*** Source records Section Begins ***
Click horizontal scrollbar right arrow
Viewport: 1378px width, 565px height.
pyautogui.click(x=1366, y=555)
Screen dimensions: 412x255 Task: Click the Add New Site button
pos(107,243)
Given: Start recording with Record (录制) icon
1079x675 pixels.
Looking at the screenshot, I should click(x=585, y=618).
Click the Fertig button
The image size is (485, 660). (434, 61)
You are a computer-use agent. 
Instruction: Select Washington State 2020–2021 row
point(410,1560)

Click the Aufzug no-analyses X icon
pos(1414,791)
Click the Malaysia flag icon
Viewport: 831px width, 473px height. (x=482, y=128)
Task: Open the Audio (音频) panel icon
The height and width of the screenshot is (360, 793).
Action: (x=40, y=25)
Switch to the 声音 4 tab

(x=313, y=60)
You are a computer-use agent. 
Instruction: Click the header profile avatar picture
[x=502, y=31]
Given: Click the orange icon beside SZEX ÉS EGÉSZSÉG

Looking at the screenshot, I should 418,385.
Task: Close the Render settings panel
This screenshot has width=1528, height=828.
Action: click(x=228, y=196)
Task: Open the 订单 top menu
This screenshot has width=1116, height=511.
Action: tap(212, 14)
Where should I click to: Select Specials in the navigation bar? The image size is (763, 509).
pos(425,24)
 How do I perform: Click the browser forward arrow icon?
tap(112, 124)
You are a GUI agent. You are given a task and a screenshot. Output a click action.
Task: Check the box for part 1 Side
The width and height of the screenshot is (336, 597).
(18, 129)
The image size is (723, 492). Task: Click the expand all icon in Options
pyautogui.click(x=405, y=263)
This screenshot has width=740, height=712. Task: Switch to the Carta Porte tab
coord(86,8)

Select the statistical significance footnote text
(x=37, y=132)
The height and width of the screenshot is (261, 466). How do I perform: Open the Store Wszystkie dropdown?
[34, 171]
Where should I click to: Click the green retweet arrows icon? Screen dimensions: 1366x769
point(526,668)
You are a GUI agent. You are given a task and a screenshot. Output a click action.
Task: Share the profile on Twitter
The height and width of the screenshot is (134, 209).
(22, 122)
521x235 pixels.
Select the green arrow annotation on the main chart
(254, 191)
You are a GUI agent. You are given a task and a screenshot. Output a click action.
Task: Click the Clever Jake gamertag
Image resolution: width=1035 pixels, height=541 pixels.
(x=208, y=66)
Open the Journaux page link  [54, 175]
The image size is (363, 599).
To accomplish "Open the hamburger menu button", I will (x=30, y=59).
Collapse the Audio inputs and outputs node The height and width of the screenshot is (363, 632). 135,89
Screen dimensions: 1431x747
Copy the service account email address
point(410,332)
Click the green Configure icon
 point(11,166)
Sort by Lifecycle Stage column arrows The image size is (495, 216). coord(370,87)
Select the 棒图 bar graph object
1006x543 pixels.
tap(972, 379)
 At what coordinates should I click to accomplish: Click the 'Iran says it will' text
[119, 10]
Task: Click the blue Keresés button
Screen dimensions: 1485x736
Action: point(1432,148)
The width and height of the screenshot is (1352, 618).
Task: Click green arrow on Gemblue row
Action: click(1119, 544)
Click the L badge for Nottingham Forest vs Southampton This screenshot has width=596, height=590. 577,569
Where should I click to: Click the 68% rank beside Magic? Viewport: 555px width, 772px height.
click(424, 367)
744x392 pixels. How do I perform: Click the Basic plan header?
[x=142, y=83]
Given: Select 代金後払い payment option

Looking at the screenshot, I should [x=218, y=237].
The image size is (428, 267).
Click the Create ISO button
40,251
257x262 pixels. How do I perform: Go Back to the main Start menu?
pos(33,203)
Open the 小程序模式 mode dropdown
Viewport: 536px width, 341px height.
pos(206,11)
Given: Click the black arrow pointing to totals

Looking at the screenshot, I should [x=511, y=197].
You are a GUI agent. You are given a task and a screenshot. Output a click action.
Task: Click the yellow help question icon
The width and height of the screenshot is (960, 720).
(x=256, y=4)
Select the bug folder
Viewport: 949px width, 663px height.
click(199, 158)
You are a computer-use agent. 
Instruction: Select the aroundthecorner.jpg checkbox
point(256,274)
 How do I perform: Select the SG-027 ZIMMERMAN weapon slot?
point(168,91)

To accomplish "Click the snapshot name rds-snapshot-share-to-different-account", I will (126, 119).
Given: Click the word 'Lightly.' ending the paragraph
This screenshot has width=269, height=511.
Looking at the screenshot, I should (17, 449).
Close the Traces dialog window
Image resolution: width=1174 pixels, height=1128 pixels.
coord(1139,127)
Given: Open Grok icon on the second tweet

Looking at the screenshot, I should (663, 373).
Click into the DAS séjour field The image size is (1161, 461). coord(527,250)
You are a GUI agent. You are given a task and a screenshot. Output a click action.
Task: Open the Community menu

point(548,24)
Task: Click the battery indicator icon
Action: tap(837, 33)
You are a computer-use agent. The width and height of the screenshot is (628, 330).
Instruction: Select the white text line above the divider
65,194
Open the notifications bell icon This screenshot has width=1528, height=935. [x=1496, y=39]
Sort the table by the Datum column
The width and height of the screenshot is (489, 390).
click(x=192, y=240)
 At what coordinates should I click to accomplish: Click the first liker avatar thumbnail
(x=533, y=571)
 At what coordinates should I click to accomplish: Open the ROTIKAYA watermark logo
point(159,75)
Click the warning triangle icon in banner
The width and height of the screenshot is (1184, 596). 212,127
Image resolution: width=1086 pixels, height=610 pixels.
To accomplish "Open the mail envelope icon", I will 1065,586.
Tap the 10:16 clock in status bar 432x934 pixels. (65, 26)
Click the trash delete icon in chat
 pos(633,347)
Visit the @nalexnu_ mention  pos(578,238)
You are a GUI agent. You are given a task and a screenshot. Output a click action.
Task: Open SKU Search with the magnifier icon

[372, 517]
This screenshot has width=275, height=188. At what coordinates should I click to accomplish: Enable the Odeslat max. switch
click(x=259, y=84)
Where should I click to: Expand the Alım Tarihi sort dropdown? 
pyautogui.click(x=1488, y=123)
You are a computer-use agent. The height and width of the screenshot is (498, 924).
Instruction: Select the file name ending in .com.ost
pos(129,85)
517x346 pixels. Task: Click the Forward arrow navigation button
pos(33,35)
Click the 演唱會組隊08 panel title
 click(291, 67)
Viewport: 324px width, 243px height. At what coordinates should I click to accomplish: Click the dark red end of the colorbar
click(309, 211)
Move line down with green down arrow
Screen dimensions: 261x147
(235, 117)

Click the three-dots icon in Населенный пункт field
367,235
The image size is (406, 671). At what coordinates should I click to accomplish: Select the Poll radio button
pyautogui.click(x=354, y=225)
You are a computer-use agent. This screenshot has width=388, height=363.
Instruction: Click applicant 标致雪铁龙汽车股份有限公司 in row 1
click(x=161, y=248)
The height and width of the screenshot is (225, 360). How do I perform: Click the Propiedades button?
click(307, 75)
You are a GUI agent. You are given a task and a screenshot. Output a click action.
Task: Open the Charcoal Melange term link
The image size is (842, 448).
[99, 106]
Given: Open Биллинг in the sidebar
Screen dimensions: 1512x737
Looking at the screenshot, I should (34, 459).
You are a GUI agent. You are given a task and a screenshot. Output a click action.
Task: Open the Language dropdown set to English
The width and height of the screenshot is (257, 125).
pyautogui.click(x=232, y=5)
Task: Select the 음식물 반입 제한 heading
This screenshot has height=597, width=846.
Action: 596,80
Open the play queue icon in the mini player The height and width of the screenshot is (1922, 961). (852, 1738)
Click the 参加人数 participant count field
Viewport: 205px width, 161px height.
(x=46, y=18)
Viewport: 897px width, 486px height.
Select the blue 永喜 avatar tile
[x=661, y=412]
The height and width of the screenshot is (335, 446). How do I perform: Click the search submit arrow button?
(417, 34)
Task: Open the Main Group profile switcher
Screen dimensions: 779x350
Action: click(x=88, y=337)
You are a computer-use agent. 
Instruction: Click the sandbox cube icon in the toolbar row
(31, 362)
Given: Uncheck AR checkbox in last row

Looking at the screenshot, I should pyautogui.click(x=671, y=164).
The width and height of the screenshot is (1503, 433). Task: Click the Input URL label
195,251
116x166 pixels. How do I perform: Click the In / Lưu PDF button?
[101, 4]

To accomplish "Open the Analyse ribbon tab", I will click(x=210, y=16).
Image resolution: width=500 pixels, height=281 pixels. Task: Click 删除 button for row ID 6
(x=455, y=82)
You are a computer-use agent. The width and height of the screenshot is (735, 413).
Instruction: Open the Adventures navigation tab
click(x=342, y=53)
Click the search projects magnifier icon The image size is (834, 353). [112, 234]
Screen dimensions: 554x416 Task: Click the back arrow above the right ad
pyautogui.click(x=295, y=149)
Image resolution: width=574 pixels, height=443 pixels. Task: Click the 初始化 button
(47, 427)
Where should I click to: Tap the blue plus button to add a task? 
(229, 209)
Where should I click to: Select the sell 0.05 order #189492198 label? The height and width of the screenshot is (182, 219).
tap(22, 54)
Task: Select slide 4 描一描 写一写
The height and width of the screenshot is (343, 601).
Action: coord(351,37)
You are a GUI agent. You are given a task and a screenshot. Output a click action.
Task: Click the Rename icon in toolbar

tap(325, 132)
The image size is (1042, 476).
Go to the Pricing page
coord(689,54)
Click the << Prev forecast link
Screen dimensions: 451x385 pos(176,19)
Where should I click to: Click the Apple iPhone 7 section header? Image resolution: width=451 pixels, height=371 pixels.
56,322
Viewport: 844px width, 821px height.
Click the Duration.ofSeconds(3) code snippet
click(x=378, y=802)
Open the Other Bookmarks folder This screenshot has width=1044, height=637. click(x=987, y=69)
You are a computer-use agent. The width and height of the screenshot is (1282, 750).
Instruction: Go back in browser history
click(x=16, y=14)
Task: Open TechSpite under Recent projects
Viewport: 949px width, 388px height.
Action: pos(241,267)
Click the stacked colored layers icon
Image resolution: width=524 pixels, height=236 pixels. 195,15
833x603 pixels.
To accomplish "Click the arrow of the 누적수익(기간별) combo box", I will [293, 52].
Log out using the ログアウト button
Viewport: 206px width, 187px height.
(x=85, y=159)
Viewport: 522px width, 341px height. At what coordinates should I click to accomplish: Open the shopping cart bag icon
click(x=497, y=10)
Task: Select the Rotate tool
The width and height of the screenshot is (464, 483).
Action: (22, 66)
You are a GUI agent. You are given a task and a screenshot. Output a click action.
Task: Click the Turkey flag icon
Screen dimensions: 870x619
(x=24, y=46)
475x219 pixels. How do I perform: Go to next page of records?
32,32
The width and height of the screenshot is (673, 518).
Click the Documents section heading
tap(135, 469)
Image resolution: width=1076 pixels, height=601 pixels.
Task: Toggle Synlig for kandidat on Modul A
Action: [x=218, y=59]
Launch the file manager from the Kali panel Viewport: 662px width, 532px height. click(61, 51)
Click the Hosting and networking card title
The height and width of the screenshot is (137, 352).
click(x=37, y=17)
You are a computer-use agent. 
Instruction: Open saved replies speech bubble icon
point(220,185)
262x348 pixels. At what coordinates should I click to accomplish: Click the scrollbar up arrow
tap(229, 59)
*** Source records Section Ends ***
* **Exercise prompt**
Everything in the material above from the line that has "Task: Click the Rename icon in toolbar" through the line that has "Task: Select the Rotate tool" must be duplicated exactly, with no other lines given.

* **Response to the exercise**
Task: Click the Rename icon in toolbar

tap(325, 132)
The image size is (1042, 476).
Go to the Pricing page
coord(689,54)
Click the << Prev forecast link
Screen dimensions: 451x385 pos(176,19)
Where should I click to: Click the Apple iPhone 7 section header? Image resolution: width=451 pixels, height=371 pixels.
56,322
Viewport: 844px width, 821px height.
Click the Duration.ofSeconds(3) code snippet
click(x=378, y=802)
Open the Other Bookmarks folder This screenshot has width=1044, height=637. click(x=987, y=69)
You are a computer-use agent. The width and height of the screenshot is (1282, 750).
Instruction: Go back in browser history
click(x=16, y=14)
Task: Open TechSpite under Recent projects
Viewport: 949px width, 388px height.
Action: pos(241,267)
Click the stacked colored layers icon
Image resolution: width=524 pixels, height=236 pixels. 195,15
833x603 pixels.
To accomplish "Click the arrow of the 누적수익(기간별) combo box", I will [293, 52].
Log out using the ログアウト button
Viewport: 206px width, 187px height.
(x=85, y=159)
Viewport: 522px width, 341px height. At what coordinates should I click to accomplish: Open the shopping cart bag icon
click(x=497, y=10)
Task: Select the Rotate tool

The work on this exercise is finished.